受賞者と題名

各研究の概要

iPhone用ランニングサポートアプリ

内野洸

現在フリーでダウンロードすることの出来るランニングサポートアプリケーションでは、高度差によるエネルギー消費量まで含めて計算されていない事に筆者は気が付いた。そこで、高度差によるカロリー消費量まで含めた本アプリケーションを作成することで、多くのランニングを行う方に、より正しい情報を得て頂き、充実感のあるランニングをしていただきたいと考え、この研究をするに至った。

本アプリケーションはGPSを使用することで、現在地や高度を取得し、そのデータからカロリー計算を行うことにより、どの程度の運動を行ったかを確認することを主な目的とした、iOS搭載機器で使用可能なランニングサポートアプリである。

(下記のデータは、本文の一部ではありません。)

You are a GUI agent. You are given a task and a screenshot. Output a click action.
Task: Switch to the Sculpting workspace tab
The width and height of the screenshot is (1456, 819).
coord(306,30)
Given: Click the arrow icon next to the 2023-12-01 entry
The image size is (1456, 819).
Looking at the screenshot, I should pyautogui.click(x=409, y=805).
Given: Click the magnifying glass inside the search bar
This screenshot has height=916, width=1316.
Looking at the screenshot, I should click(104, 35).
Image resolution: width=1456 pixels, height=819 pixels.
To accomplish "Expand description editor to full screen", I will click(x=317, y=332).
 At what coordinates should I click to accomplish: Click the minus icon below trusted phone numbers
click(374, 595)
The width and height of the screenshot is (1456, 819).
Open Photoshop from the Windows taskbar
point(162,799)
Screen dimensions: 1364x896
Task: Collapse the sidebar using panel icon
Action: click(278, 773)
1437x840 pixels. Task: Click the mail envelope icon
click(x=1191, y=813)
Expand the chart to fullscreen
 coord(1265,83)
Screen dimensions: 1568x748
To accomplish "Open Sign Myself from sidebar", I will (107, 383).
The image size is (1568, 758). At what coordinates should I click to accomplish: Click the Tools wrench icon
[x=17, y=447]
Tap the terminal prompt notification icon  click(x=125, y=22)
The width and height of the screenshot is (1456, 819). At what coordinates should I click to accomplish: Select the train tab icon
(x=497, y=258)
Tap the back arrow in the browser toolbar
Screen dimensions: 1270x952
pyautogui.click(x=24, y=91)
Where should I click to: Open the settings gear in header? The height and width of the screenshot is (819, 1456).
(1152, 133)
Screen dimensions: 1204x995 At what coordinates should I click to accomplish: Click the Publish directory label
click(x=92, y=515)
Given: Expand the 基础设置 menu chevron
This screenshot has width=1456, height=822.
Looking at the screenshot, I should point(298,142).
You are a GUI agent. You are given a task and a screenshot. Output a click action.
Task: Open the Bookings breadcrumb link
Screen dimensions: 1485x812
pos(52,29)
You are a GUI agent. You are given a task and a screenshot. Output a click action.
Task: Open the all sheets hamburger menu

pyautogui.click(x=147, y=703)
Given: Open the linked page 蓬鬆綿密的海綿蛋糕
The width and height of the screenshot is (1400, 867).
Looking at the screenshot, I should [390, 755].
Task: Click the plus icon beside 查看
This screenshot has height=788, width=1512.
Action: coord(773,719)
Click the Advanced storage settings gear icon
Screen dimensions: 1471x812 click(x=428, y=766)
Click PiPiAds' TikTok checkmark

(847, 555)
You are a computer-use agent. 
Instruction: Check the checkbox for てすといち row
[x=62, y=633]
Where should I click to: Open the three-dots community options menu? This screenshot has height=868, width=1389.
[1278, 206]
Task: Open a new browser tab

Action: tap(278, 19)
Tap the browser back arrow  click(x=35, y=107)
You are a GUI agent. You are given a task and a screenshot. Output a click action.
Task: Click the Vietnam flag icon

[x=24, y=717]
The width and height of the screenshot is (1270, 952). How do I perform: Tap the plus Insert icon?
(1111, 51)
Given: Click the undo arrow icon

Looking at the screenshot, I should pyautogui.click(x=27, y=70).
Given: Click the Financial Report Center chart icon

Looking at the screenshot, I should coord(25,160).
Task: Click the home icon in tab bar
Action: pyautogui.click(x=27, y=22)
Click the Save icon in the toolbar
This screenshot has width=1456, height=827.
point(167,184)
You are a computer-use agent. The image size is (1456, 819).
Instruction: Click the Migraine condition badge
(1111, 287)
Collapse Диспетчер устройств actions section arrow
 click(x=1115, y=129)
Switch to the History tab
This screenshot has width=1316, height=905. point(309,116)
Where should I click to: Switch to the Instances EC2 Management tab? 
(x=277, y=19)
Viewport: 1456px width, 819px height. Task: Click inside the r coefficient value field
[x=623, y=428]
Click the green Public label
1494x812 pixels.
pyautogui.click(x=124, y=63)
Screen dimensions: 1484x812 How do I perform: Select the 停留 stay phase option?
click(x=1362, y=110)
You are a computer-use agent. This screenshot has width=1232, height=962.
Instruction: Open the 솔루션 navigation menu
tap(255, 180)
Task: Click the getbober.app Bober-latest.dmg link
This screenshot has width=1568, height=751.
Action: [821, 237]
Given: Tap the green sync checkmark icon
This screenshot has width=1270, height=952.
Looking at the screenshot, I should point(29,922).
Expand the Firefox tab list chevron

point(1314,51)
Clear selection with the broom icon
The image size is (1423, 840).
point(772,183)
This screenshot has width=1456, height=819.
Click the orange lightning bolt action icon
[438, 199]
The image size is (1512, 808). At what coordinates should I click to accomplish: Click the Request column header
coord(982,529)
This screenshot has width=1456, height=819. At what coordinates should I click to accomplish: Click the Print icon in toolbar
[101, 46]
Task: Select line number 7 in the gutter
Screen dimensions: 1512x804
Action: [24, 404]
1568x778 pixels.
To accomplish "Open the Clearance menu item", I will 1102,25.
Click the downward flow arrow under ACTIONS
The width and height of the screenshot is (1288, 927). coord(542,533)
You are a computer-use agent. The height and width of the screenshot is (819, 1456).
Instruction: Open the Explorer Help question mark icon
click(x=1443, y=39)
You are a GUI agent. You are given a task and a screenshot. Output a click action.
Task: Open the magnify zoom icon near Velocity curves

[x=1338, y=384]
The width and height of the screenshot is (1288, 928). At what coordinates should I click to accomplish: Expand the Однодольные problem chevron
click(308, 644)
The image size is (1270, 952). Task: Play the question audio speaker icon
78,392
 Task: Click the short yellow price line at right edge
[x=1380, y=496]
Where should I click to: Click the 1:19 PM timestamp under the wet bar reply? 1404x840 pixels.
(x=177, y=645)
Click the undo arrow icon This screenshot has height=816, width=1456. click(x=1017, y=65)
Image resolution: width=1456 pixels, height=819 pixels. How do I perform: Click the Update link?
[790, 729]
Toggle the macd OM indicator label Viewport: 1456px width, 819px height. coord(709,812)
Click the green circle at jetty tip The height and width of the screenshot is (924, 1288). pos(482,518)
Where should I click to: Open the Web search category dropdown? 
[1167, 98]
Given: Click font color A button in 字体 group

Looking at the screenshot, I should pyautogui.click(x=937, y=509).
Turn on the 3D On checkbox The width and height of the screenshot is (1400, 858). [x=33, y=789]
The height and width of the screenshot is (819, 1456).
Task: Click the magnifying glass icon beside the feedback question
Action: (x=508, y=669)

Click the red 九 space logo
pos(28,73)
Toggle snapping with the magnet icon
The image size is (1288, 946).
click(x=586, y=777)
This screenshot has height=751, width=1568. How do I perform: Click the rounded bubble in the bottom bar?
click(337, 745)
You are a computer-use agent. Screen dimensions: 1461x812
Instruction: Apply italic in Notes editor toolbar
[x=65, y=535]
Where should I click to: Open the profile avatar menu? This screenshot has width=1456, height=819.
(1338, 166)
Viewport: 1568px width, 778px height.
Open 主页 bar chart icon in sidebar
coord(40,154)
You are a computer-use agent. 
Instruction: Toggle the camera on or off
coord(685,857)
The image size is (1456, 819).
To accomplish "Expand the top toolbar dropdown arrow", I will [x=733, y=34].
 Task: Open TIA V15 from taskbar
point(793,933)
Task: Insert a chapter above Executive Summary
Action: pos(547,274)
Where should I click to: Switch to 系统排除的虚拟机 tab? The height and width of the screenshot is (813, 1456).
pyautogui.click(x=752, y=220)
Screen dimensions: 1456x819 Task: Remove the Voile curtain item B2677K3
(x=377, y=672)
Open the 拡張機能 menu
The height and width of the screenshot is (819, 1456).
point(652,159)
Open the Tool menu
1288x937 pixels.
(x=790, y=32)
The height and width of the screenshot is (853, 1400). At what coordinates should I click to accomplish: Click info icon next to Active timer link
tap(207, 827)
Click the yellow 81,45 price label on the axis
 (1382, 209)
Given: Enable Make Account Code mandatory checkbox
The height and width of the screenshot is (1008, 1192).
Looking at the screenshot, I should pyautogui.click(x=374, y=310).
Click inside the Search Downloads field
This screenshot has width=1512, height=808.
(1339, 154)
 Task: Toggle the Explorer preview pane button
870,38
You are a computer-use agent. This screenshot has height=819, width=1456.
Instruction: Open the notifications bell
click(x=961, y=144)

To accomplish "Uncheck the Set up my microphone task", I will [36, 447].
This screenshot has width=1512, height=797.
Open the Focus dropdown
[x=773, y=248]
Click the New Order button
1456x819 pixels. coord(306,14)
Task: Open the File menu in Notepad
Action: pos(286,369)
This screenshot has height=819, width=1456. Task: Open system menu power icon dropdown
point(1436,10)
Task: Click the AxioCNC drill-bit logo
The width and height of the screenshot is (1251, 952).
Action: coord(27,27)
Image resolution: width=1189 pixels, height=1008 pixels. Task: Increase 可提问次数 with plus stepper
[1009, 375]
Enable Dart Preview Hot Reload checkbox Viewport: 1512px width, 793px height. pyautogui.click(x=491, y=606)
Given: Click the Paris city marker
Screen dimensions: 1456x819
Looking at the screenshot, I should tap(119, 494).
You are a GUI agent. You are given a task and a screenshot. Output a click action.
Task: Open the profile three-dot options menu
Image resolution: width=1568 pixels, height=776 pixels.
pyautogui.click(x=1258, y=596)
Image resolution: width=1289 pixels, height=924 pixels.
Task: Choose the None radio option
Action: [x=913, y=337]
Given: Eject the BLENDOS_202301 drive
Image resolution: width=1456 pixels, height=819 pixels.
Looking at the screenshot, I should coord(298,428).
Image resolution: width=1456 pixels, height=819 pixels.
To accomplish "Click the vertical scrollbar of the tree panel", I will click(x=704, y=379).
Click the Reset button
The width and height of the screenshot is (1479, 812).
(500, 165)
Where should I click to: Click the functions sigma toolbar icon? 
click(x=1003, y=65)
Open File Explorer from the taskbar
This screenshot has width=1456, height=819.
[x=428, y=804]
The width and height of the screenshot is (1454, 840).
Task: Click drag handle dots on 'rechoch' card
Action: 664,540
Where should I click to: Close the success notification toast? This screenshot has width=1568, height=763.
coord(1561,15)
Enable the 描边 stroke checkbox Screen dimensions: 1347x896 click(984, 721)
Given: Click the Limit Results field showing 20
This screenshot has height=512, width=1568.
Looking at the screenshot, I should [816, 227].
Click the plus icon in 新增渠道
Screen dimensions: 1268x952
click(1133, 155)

坂道を走った場合に、人間にはどのぐらいの負荷がかかるかを国立感染症研究所の身体活動のMets表のデータを使用し、エネルギー消費量を求める。また、物体にかかる位置エネルギーを求め、人間の坂道にかかるエネルギー効率(37.3%)を導きだした。本アプリケーションは、その値を使用してカロリー計算を行っている。

高度差によるカロリー消費量まで計算してくれるアプリケーションを完成されることができたが、ランニング中は常にアプリの画面を表示させ続けなければいけないという仕様のため電池消費が激しいという課題も残った。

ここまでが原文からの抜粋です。